MATERIAL PROVIDED ::
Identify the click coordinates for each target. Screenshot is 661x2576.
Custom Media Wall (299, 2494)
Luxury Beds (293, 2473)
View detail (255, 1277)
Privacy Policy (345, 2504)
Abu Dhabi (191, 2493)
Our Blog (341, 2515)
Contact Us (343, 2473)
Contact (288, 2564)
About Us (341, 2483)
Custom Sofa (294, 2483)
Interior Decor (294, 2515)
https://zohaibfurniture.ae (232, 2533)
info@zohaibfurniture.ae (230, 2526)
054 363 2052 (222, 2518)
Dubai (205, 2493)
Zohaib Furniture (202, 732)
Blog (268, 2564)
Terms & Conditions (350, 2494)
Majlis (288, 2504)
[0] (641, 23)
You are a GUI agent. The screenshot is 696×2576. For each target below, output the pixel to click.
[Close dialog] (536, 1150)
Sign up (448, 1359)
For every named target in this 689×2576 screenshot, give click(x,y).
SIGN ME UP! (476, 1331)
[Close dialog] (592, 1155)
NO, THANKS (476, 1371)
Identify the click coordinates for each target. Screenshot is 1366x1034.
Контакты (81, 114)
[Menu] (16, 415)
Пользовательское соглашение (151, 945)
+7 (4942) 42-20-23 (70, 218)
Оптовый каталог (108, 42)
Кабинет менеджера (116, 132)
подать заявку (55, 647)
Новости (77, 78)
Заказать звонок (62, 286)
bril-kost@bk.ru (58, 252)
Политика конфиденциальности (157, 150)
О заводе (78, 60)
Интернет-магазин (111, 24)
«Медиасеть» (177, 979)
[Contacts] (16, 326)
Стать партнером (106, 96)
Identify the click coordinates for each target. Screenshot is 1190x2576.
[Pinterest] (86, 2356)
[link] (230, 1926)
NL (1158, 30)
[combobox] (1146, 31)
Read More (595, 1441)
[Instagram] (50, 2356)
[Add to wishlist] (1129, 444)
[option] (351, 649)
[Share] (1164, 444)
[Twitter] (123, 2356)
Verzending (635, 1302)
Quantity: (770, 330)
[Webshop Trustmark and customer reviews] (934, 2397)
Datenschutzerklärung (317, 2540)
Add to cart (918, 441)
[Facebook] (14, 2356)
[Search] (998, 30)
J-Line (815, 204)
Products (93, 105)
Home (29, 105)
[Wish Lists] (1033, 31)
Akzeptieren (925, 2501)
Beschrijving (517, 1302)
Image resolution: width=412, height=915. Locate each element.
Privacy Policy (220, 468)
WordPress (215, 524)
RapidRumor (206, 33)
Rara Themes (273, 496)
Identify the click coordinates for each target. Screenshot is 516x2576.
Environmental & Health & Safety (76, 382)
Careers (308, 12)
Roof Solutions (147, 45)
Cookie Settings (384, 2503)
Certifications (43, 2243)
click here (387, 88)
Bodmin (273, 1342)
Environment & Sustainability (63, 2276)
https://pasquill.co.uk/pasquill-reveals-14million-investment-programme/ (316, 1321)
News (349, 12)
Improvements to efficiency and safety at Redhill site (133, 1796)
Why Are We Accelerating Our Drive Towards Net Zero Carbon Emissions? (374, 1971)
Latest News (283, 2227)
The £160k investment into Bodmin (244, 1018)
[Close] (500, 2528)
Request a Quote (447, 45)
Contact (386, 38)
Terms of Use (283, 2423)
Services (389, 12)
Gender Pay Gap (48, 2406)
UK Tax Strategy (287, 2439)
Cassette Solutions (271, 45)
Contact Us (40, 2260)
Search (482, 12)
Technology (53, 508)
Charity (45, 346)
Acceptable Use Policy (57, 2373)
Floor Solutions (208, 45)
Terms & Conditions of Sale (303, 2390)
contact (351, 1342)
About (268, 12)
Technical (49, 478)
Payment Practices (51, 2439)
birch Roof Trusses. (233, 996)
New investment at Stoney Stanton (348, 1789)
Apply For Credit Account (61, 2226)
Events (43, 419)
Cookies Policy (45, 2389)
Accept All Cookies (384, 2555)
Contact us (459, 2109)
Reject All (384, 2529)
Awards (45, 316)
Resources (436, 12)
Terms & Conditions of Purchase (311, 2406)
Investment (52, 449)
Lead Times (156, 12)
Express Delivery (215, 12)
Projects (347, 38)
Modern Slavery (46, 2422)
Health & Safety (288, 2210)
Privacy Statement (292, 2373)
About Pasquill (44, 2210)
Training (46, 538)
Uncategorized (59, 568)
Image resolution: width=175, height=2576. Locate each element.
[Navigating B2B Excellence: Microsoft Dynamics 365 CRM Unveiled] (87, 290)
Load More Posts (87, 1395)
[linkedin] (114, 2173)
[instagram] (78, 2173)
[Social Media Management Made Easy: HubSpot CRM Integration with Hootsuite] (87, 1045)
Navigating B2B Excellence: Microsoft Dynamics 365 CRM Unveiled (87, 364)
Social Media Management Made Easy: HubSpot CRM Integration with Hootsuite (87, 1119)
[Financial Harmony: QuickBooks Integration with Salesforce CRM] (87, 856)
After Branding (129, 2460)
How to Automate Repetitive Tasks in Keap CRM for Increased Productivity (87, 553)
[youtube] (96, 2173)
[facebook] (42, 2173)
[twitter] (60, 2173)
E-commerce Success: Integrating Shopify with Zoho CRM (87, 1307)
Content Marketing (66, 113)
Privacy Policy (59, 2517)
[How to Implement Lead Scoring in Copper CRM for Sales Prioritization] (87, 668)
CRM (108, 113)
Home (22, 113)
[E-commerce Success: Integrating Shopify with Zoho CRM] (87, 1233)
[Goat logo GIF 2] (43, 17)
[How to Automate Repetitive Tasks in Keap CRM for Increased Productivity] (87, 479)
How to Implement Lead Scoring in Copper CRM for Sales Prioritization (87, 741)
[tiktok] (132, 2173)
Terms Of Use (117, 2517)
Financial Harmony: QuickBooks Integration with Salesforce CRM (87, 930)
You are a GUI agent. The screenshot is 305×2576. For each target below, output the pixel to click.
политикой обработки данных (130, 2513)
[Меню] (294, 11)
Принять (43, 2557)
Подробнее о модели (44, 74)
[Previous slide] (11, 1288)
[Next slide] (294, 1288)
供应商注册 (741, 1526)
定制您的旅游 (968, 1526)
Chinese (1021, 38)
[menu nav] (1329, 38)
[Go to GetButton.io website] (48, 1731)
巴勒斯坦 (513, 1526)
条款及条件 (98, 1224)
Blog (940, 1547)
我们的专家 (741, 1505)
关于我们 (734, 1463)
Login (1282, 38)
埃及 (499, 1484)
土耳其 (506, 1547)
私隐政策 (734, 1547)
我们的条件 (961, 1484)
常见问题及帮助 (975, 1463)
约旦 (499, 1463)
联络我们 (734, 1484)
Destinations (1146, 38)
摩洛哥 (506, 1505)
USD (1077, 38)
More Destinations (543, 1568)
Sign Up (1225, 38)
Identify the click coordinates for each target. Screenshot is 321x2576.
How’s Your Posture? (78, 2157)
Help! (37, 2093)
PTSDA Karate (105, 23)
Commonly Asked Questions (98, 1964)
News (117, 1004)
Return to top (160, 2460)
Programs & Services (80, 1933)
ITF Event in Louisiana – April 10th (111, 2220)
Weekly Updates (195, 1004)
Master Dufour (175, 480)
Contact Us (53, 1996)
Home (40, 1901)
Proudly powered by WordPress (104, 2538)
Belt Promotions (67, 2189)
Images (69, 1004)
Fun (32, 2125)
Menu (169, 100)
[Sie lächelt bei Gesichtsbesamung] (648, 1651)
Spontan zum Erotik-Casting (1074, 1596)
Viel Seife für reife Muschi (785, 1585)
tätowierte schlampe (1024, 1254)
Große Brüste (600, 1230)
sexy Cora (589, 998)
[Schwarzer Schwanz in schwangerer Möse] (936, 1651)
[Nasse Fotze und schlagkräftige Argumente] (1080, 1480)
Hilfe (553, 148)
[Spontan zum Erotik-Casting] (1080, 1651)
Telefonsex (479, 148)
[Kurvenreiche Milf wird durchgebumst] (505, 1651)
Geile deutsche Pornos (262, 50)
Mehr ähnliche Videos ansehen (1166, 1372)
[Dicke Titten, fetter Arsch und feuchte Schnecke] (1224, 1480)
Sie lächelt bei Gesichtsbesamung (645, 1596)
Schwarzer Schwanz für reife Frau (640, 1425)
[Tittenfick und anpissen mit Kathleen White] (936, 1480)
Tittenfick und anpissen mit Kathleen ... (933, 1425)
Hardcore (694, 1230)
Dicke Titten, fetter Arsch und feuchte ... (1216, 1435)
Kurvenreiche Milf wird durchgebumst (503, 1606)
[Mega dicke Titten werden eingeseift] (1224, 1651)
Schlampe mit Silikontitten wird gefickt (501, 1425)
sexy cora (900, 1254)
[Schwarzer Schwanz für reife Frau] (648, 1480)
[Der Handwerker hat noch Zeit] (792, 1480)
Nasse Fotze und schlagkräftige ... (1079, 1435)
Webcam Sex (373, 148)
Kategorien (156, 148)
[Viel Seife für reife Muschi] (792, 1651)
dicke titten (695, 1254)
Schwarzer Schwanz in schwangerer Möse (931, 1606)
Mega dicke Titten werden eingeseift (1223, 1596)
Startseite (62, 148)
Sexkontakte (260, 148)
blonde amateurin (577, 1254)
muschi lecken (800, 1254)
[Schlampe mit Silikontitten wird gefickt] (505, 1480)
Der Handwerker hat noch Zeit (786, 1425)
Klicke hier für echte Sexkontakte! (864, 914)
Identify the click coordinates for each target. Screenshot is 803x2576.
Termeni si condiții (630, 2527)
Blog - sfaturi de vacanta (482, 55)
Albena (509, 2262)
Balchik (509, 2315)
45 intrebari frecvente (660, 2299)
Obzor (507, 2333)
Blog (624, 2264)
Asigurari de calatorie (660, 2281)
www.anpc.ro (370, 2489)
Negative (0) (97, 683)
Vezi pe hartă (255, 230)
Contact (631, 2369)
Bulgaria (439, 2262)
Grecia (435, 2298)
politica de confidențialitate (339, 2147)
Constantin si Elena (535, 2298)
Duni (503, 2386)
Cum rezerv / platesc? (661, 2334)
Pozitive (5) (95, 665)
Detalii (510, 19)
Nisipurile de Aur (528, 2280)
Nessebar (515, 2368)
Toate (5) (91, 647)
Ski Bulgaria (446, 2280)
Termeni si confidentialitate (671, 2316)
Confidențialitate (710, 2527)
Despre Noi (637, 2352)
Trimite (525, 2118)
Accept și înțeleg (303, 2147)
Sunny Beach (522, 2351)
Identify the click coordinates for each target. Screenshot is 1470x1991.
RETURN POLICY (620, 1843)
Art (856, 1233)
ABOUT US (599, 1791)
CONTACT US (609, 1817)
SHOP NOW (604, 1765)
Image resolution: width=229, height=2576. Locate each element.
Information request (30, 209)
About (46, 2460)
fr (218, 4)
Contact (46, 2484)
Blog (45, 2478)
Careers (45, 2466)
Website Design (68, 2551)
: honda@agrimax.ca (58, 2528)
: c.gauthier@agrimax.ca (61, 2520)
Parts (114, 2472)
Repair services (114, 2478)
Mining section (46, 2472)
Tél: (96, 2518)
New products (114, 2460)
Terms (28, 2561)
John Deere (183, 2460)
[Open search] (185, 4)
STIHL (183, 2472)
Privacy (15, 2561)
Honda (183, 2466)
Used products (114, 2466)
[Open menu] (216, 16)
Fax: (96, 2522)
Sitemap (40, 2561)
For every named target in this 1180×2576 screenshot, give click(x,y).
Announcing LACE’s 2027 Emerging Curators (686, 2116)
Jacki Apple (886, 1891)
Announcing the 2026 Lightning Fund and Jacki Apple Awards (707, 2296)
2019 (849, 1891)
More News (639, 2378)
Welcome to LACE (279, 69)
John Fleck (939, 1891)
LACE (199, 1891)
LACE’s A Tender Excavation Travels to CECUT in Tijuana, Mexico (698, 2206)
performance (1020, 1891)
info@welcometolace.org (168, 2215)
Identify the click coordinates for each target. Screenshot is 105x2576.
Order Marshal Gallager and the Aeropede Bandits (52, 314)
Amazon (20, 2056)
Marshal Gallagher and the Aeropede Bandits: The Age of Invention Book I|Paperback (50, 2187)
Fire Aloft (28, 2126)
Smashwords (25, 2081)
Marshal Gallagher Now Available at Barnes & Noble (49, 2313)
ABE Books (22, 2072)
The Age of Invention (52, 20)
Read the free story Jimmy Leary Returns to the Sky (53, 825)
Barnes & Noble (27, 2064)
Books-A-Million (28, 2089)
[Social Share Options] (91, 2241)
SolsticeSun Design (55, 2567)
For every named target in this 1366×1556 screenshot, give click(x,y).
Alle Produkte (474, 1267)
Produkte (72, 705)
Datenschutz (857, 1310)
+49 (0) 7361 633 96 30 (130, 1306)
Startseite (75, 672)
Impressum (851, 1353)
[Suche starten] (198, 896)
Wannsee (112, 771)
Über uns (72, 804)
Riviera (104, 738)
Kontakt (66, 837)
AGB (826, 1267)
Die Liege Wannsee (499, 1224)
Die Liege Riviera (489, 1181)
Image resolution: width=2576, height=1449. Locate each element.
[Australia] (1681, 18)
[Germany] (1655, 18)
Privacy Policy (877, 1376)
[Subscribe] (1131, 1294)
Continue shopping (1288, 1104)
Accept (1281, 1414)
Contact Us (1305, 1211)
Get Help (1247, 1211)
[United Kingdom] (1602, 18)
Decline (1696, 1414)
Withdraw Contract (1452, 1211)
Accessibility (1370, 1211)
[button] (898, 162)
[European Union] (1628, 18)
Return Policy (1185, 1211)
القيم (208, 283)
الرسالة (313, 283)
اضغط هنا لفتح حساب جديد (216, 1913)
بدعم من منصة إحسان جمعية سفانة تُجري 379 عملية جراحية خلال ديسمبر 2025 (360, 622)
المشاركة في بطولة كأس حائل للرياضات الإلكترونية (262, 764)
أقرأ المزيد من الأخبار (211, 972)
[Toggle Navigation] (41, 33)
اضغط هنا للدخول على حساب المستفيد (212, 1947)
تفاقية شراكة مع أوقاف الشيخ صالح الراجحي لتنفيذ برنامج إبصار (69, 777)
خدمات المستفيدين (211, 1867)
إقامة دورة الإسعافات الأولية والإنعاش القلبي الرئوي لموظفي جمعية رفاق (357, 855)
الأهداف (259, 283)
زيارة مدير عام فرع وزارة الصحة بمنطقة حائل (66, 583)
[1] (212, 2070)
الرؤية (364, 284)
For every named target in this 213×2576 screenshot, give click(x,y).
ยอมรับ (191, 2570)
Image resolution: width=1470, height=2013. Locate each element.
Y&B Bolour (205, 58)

WORK REQUIRED ::
Using the listing above, copy exactly the line that contains "Datenschutzerklärung (317, 2540)", the line that contains "Improvements to efficiency", and each line that falls between them.

TASK ANSWER ::
Datenschutzerklärung (317, 2540)
Add to cart (918, 441)
[Facebook] (14, 2356)
[Search] (998, 30)
J-Line (815, 204)
Products (93, 105)
Home (29, 105)
[Wish Lists] (1033, 31)
Akzeptieren (925, 2501)
Beschrijving (517, 1302)
Image resolution: width=412, height=915. Locate each element.
Privacy Policy (220, 468)
WordPress (215, 524)
RapidRumor (206, 33)
Rara Themes (273, 496)
Identify the click coordinates for each target. Screenshot is 516x2576.
Environmental & Health & Safety (76, 382)
Careers (308, 12)
Roof Solutions (147, 45)
Cookie Settings (384, 2503)
Certifications (43, 2243)
click here (387, 88)
Bodmin (273, 1342)
Environment & Sustainability (63, 2276)
https://pasquill.co.uk/pasquill-reveals-14million-investment-programme/ (316, 1321)
News (349, 12)
Improvements to efficiency and safety at Redhill site (133, 1796)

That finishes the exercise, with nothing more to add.